The book is structured into several key areas:

  • The science of how ketones fuel the body and brain

  • A deep dive into types of ketogenic diets (classic keto, modified Atkins, MCT-based, etc.)

  • Guidance on how to measure and increase ketone levels safely

  • An extensive overview of ketone supplements: esters, salts, and oils

  • Personal testimonies from individuals with neurological disorders, diabetes, cancer, and more who’ve benefited from keto strategies

  • Practical tools: keto-friendly food lists, sample meal plans, and sourcing advice

It’s equally useful for keto beginners and experienced adherents, with a clear focus on therapeutic application, especially for those dealing with age-related diseases or cognitive decline.


Key Themes

  • Ketones as Brain Fuel: The book emphasizes ketones as an alternative energy source for brains compromised by disease or aging.

  • Therapeutic Nutrition: A central message is that diet can significantly impact chronic disease management, particularly neurodegeneration.

  • Ketone Supplements: Newport demystifies the growing market of ketone esters and salts, offering guidance on safety, efficacy, and sourcing.

  • Patient Empowerment: Through both science and storytelling, the book empowers readers to take control of their health through informed dietary choices.

  • Preventative Health: There is a strong emphasis on using ketosis not just for treating illness but for maintaining vitality as we age.


Writing Style
Dr.
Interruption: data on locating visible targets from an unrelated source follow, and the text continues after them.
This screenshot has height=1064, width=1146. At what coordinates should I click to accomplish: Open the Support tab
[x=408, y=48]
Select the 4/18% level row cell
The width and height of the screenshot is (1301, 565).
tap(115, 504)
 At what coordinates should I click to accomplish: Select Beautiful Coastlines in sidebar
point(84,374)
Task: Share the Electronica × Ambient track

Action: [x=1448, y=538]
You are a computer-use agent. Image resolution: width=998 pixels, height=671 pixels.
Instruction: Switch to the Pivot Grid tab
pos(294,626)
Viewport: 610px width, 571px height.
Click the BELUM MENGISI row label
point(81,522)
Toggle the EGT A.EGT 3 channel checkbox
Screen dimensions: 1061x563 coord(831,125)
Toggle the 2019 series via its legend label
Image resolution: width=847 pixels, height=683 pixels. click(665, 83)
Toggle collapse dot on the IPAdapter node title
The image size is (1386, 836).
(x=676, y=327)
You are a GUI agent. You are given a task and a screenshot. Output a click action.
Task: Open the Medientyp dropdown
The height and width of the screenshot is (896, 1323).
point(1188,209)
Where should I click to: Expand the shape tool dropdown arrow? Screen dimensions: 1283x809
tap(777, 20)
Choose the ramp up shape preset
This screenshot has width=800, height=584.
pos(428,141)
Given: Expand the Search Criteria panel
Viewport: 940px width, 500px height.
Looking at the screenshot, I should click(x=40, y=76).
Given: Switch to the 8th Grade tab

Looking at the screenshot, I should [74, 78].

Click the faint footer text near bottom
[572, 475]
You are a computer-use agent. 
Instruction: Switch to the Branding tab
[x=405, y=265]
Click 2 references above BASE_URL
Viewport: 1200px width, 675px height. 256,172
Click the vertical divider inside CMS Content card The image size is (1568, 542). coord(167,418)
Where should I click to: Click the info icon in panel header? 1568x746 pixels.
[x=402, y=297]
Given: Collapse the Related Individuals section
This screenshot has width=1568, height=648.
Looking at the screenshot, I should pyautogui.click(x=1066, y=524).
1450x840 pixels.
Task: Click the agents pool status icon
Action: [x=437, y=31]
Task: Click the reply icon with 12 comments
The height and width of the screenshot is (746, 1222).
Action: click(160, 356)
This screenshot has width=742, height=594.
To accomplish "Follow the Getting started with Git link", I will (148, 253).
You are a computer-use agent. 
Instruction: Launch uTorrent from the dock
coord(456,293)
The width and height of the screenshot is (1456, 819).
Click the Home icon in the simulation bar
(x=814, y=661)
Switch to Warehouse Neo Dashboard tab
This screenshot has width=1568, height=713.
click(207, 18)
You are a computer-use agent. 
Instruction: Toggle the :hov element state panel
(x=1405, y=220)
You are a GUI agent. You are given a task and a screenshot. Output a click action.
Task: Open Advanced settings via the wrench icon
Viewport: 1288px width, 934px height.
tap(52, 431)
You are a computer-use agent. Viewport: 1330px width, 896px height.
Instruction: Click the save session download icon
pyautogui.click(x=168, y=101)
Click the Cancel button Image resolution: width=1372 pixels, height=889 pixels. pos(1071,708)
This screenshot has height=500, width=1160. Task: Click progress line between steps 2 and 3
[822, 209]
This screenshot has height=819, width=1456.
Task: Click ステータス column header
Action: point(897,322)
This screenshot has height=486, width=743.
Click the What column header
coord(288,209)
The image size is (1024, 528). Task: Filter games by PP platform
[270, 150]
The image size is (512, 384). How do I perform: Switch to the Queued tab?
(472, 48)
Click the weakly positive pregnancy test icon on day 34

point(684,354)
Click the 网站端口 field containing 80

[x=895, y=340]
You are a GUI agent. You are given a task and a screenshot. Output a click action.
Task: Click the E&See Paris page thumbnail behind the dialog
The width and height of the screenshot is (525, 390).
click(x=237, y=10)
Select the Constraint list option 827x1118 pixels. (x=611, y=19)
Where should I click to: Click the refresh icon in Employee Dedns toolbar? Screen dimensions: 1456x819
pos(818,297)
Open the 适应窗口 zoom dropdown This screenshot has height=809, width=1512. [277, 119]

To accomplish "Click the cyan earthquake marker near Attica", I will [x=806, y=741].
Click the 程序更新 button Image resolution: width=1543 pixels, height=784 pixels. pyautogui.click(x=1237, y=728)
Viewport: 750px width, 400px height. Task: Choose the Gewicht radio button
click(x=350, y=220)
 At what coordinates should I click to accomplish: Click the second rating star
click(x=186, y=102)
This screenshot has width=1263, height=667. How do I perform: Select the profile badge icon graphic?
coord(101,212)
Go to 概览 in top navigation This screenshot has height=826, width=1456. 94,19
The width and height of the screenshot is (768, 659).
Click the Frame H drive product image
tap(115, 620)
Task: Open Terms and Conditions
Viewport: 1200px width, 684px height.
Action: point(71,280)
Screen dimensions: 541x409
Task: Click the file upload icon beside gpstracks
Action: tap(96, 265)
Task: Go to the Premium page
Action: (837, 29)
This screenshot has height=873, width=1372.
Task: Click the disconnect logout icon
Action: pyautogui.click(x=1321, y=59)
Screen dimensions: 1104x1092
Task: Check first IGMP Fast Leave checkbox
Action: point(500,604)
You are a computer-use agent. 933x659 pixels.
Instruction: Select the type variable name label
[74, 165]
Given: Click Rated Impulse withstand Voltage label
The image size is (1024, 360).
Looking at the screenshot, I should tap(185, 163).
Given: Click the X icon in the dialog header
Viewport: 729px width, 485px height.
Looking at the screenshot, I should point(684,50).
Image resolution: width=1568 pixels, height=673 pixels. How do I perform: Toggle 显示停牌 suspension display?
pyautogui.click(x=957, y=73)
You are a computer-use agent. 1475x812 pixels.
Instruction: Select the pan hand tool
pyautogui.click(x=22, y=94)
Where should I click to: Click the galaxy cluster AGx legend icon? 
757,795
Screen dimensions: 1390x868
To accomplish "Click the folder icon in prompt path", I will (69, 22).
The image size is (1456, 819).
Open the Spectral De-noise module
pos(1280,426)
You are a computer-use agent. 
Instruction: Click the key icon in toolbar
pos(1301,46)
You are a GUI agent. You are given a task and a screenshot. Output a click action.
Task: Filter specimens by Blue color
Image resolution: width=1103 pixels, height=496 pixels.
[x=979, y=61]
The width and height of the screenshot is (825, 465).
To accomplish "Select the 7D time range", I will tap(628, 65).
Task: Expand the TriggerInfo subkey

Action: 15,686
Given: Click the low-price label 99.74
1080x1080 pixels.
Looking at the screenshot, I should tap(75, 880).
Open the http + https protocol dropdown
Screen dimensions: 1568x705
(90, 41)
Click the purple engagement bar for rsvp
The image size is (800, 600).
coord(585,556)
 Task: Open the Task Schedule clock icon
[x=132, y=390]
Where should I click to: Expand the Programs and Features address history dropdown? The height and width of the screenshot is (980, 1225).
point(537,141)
Newport has a unique talent for making complex biochemistry feel approachable. The tone is compassionate and deeply personal while remaining educational. She balances clinical explanations with engaging anecdotes and step-by-step advice. The layout is user-friendly, with boxed highlights, checklists, and FAQs that make the information easy to reference and digest.


Conclusion
The Complete Book of Ketones is an indispensable guide for anyone considering the ketogenic lifestyle, especially seniors, caregivers, and those dealing with neurodegenerative conditions. While it doesn’t shy away from scientific depth, it remains highly readable and practical. More than just a “how-to” book, it’s a deeply personal and empowering guide written by a physician with real-world caregiving experience. For those serious about exploring ketone therapy for health and longevity, this is a must-read.


Rating: ⭐⭐⭐⭐½ (4.5 out of 5 stars)
An informative and heartfelt guide to the science and practice of ketones for brain and body health—particularly relevant for aging individuals and caregivers navigating Alzheimer’s or related conditions.